# Entries taken from a collection

◇ ◇ ◇ ◇

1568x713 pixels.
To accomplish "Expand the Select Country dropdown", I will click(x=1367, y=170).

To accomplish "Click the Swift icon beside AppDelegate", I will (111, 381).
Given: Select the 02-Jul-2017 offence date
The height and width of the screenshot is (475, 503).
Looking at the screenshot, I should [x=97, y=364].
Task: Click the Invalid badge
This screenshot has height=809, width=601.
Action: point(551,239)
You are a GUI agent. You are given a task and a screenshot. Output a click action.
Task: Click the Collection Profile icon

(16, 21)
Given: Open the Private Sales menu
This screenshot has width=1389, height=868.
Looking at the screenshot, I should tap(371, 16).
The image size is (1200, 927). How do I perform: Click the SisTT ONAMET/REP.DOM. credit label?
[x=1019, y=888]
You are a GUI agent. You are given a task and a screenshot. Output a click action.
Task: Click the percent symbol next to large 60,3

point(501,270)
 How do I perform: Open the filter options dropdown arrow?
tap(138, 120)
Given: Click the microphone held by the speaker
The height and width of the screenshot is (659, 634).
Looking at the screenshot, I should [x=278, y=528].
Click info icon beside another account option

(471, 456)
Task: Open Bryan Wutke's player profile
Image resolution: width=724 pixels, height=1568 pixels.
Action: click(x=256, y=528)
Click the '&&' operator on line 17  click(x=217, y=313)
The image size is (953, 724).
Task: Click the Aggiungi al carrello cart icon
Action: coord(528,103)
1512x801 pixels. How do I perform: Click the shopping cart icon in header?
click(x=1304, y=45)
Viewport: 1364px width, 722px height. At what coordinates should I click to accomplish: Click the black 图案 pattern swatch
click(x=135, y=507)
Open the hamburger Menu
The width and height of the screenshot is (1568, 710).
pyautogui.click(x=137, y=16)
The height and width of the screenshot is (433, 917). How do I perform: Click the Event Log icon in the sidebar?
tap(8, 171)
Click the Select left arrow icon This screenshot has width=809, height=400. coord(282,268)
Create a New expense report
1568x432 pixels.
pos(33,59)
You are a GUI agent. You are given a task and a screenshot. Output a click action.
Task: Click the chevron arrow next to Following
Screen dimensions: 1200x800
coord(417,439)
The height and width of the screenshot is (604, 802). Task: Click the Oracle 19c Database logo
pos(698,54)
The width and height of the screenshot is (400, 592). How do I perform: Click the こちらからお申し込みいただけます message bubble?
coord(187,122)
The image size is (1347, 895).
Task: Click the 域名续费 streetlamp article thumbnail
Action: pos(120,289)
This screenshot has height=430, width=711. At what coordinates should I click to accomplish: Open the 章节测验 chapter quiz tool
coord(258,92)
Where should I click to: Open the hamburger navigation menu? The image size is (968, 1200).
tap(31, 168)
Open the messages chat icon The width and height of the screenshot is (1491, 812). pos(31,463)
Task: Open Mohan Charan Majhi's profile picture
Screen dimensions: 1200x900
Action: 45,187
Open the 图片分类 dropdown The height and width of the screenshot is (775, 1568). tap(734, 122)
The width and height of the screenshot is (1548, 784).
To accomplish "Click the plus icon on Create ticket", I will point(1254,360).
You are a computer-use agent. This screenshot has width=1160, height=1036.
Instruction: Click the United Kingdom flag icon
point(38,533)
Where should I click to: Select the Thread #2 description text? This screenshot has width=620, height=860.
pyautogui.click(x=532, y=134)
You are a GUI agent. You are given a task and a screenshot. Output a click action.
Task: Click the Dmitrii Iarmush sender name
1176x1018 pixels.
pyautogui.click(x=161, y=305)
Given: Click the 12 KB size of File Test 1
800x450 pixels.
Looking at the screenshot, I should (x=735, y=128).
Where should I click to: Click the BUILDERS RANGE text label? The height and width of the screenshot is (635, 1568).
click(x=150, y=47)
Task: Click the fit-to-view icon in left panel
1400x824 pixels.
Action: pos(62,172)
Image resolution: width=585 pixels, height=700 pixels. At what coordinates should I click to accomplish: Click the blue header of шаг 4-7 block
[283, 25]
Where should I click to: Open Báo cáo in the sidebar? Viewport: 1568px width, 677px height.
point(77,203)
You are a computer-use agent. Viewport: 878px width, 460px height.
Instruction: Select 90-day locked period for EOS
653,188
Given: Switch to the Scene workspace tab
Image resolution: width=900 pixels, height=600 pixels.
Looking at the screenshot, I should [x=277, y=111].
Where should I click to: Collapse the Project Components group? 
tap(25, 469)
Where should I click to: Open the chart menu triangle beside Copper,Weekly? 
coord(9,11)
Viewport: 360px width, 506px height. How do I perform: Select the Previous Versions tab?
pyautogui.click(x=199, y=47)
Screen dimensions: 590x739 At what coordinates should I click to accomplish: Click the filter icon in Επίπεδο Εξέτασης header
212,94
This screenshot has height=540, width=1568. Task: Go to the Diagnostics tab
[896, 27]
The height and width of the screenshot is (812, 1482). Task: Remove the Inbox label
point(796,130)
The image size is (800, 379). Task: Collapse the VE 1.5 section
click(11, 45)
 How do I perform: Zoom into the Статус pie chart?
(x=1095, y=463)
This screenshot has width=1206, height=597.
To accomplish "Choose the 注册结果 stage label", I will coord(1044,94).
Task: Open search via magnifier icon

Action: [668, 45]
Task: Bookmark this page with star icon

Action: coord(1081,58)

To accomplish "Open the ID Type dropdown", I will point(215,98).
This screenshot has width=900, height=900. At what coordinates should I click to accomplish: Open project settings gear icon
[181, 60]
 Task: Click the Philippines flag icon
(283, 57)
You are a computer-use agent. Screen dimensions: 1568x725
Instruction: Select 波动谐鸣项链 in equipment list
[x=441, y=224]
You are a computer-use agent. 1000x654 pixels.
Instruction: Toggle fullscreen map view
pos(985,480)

◇ ◇ ◇ ◇

# How to complete this task
Take the line containing "You are a computer-use agent. 1000x654" as the first line and the last line of the data above as the final one. Write out these lines and all between them exactly.

# Answer to this exercise
You are a computer-use agent. 1000x654 pixels.
Instruction: Toggle fullscreen map view
pos(985,480)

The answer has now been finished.